Quote the rows word for word, from the first line through the line with "Action: click(178, 164)".

╔══

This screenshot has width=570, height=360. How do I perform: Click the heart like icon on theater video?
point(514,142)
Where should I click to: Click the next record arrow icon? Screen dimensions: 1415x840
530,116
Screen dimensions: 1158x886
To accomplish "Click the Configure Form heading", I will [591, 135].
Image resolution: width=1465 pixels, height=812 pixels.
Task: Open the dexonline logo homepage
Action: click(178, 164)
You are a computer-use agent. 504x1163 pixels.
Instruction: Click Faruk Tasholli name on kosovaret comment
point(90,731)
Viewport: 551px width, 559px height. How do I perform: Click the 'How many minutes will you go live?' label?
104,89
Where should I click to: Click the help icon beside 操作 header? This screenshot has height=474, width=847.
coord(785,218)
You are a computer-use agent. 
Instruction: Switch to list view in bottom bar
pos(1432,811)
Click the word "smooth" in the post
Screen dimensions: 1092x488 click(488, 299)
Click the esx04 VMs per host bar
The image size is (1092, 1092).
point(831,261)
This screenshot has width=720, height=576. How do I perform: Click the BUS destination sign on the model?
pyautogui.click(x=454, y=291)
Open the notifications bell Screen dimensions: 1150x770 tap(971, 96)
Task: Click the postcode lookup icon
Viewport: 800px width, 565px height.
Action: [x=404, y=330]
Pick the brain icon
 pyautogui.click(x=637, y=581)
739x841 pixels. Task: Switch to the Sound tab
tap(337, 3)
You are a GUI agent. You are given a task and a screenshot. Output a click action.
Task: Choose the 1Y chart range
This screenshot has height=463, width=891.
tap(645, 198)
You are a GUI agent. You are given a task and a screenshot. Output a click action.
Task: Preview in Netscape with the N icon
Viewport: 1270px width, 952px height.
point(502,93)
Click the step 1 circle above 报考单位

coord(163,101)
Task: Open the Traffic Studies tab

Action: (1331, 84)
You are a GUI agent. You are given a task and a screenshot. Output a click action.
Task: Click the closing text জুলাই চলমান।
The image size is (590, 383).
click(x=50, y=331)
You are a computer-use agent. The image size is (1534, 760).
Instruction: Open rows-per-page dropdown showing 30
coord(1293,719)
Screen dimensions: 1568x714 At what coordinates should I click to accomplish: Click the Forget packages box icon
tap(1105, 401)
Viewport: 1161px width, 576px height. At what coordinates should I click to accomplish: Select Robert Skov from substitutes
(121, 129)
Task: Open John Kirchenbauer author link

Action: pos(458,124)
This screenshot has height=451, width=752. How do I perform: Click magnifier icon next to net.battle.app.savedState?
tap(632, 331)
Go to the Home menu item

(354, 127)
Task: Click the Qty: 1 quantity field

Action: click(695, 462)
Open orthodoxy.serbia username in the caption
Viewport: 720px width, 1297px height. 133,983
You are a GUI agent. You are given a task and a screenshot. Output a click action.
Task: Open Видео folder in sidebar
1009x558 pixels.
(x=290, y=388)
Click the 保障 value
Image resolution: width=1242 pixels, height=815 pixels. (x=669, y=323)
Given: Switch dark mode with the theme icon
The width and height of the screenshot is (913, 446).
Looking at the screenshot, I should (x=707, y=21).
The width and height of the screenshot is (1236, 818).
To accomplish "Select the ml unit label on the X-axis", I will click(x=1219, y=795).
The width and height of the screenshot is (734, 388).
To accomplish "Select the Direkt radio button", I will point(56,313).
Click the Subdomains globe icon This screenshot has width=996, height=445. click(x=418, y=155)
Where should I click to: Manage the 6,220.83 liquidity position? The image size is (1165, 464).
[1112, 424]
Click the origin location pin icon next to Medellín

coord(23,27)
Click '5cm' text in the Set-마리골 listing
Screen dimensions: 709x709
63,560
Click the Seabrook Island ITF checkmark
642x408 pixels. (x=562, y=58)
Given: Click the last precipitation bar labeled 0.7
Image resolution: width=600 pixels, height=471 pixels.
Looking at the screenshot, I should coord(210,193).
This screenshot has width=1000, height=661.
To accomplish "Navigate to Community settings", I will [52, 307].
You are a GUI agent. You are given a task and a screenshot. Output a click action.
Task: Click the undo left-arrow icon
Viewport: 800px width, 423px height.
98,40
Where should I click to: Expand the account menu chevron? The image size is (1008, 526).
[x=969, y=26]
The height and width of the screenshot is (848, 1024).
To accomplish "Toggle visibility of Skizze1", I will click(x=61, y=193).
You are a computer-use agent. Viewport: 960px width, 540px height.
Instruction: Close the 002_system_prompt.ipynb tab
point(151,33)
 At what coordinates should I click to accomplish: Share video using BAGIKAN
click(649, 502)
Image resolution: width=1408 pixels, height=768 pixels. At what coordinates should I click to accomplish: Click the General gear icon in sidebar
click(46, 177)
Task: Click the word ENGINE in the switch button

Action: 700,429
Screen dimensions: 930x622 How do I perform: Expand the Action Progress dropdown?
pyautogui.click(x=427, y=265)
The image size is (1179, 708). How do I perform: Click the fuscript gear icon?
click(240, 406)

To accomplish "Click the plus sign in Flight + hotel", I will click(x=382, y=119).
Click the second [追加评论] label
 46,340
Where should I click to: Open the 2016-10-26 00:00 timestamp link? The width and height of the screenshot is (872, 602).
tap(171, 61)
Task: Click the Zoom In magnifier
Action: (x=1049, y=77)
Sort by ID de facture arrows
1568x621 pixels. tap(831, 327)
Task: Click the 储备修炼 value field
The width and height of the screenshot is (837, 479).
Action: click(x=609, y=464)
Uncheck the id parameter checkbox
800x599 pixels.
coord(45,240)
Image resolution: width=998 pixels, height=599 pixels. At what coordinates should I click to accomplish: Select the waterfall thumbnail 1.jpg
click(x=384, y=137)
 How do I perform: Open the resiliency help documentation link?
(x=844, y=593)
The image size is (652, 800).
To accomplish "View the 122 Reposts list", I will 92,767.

╚══

• _Written response_:
This screenshot has width=570, height=360. How do I perform: Click the heart like icon on theater video?
point(514,142)
Where should I click to: Click the next record arrow icon? Screen dimensions: 1415x840
530,116
Screen dimensions: 1158x886
To accomplish "Click the Configure Form heading", I will [591, 135].
Image resolution: width=1465 pixels, height=812 pixels.
Task: Open the dexonline logo homepage
Action: click(178, 164)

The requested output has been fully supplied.